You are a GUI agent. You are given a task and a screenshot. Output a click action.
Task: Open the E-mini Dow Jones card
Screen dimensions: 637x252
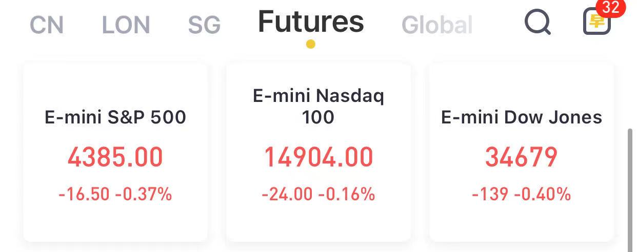coord(522,153)
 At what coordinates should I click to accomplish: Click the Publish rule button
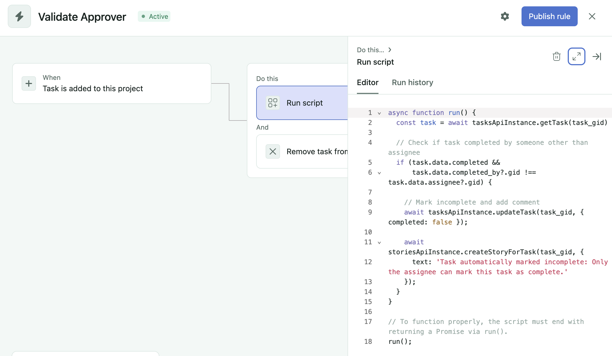tap(549, 16)
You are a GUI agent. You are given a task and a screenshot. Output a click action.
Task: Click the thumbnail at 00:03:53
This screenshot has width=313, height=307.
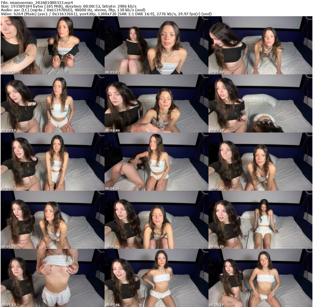[52, 162]
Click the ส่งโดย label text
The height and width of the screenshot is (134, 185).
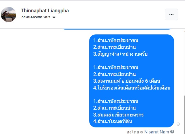point(133,132)
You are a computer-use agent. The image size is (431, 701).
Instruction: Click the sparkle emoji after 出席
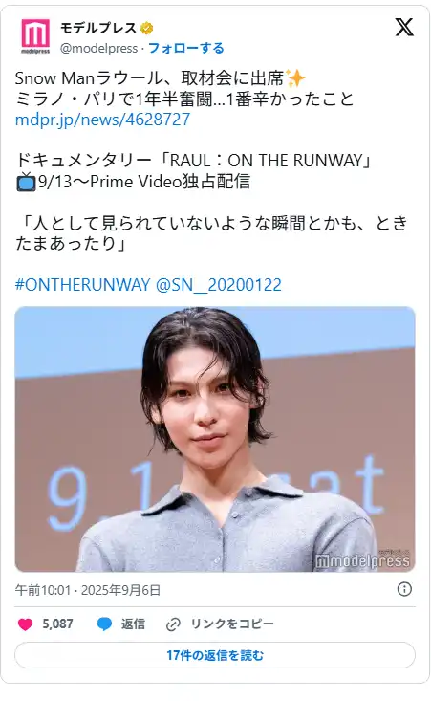(x=295, y=78)
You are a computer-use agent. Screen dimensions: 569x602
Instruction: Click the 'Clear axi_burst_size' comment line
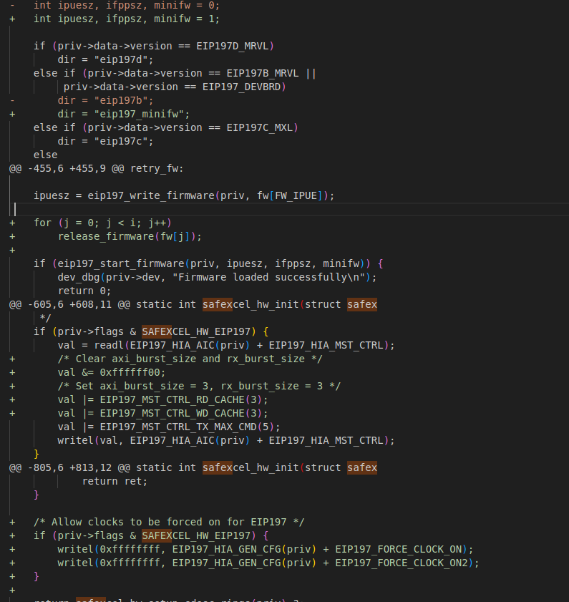tap(190, 359)
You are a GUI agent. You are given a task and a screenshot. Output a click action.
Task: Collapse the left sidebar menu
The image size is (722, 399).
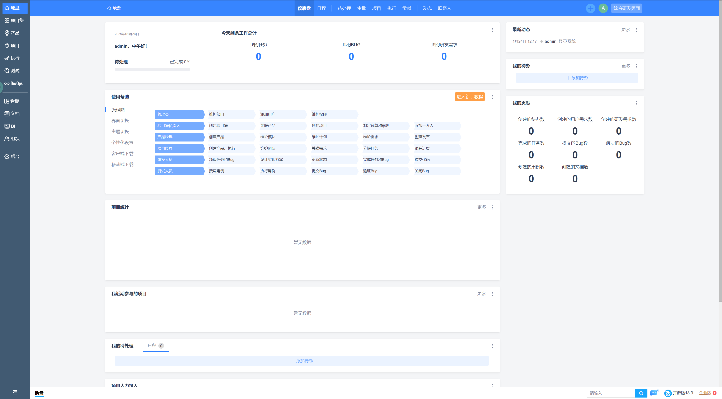[15, 392]
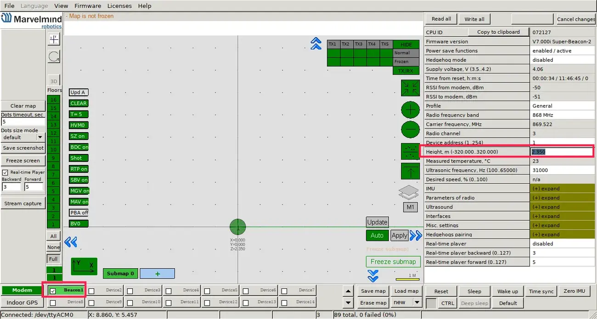Click the green zoom out minus circle
The width and height of the screenshot is (597, 319).
(x=410, y=130)
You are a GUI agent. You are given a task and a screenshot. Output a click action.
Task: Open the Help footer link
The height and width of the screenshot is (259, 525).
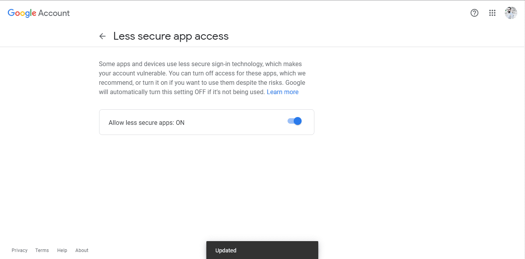click(62, 250)
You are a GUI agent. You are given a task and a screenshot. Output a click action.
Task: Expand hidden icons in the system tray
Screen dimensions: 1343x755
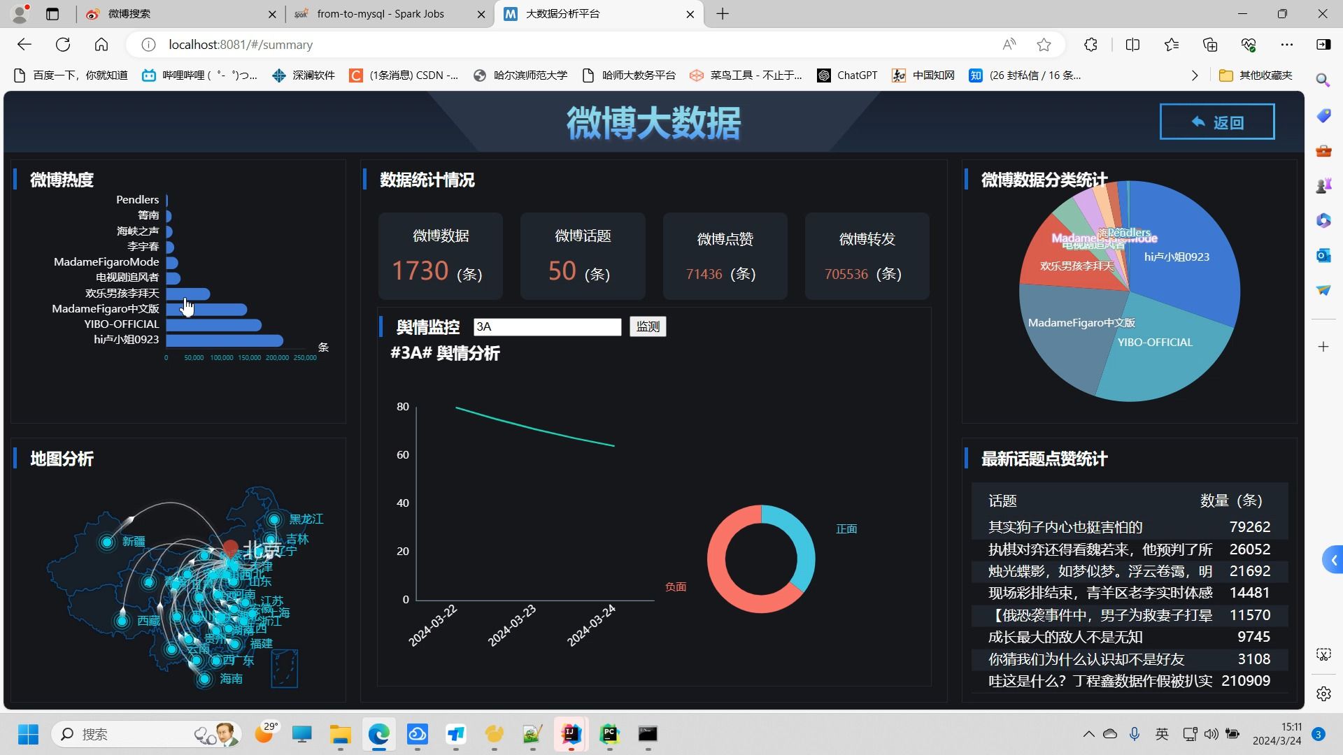click(1088, 734)
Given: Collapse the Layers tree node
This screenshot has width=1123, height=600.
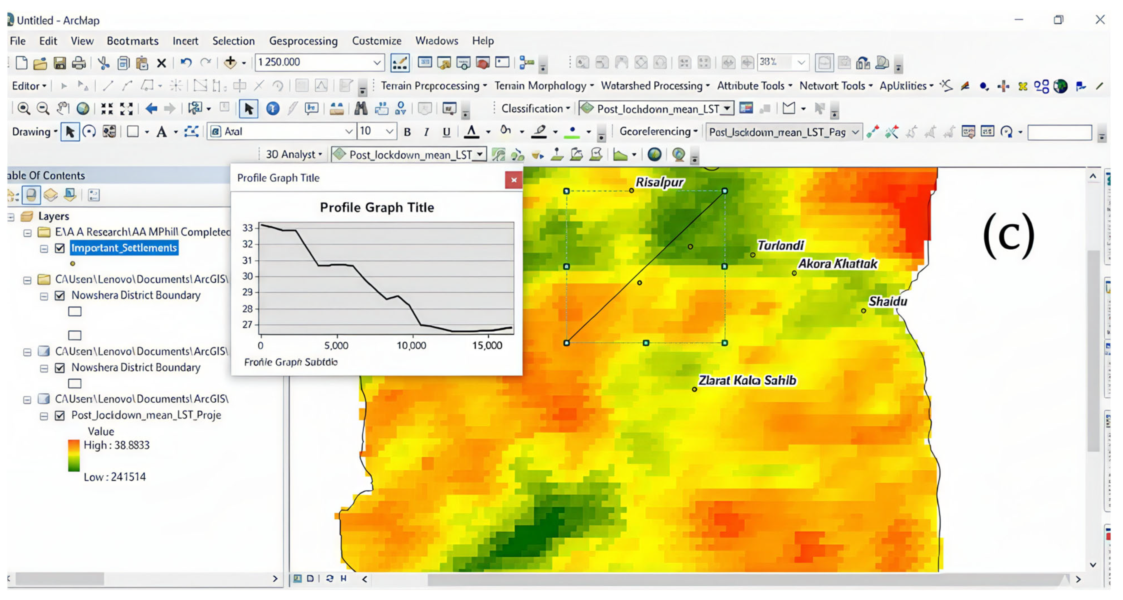Looking at the screenshot, I should coord(10,217).
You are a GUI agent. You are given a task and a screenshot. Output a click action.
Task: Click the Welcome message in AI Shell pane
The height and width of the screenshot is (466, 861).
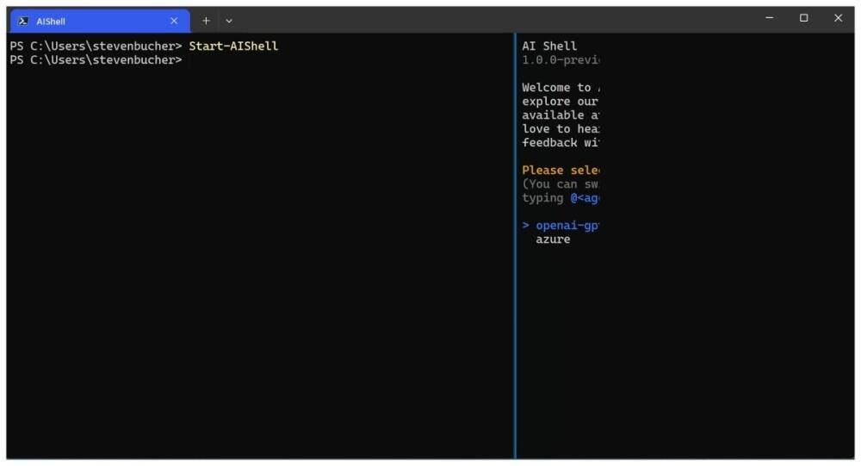point(560,88)
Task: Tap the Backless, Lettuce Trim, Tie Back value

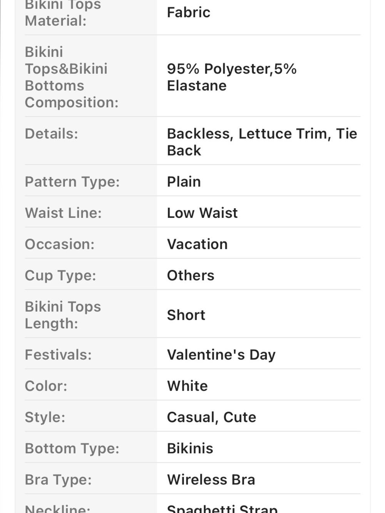Action: 262,142
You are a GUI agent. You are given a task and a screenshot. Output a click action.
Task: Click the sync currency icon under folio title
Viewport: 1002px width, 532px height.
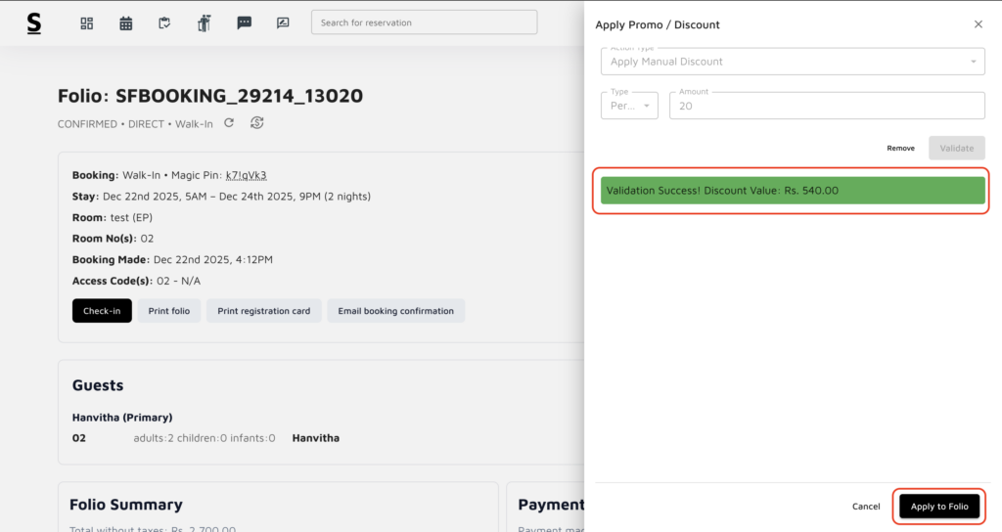point(257,123)
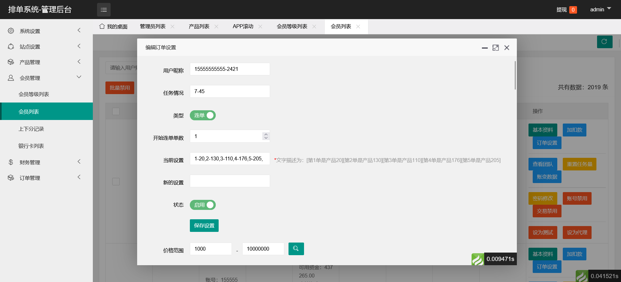Image resolution: width=621 pixels, height=282 pixels.
Task: Open the admin user dropdown
Action: pos(600,9)
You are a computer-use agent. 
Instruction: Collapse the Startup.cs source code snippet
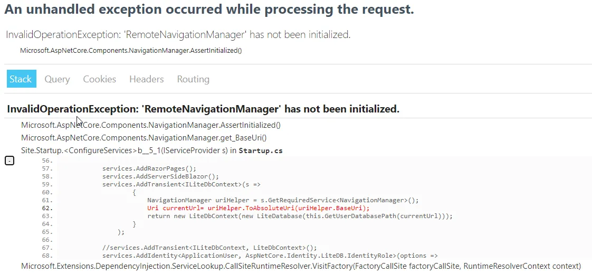9,161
------------------------
• Exercise instructions: Convert the entries above into a numbered list, leaving out any blank lines. Omit the pictures from your answer.

• Result of the exercise:
1. You are a GUI agent. You are given a task and a screenshot. Output a click action.
2. Task: Open the E-mini Dow Jones card
3. Screen dimensions: 637x252
4. coord(522,153)
5.  At what coordinates should I click to accomplish: Click the Publish rule button
6. tap(549, 16)
7. You are a GUI agent. You are given a task and a screenshot. Output a click action.
8. Task: Click the thumbnail at 00:03:53
9. This screenshot has width=313, height=307.
10. [52, 162]
11. Click the ส่งโดย label text
12. The height and width of the screenshot is (134, 185).
13. point(133,132)
14. You are a computer-use agent. The image size is (431, 701).
15. Instruction: Click the sparkle emoji after 出席
16. (x=295, y=78)
17. You are a computer-use agent. Screen dimensions: 569x602
18. Instruction: Click the 'Clear axi_burst_size' comment line
19. tap(190, 359)
20. You are a GUI agent. You are given a task and a screenshot. Output a click action.
21. Task: Collapse the left sidebar menu
22. The image size is (722, 399).
23. [15, 392]
24. Click the green zoom out minus circle
25. The width and height of the screenshot is (597, 319).
26. (x=410, y=130)
27. You are a GUI agent. You are given a task and a screenshot. Output a click action.
28. Task: Open the Help footer link
29. The height and width of the screenshot is (259, 525).
30. click(62, 250)
31. You are a GUI agent. You are given a task and a screenshot. Output a click action.
32. Task: Expand hidden icons in the system tray
33. Screen dimensions: 1343x755
34. click(1088, 734)
35. Given: Collapse the Layers tree node
36. This screenshot has width=1123, height=600.
37. Looking at the screenshot, I should coord(10,217).
38. You are a GUI agent. You are given a task and a screenshot. Output a click action.
39. Task: Click the Welcome message in AI Shell pane
40. The height and width of the screenshot is (466, 861).
41. point(560,88)
42. Task: Tap the Backless, Lettuce Trim, Tie Back value
43. Action: 262,142
44. You are a GUI agent. You are given a task and a screenshot. Output a click action.
45. Task: Click the sync currency icon under folio title
46. Viewport: 1002px width, 532px height.
47. point(257,123)
48. Image resolution: width=621 pixels, height=282 pixels.
49. Task: Open the admin user dropdown
50. Action: pos(600,9)
51. You are a computer-use agent. 
52. Instruction: Collapse the Startup.cs source code snippet
53. 9,161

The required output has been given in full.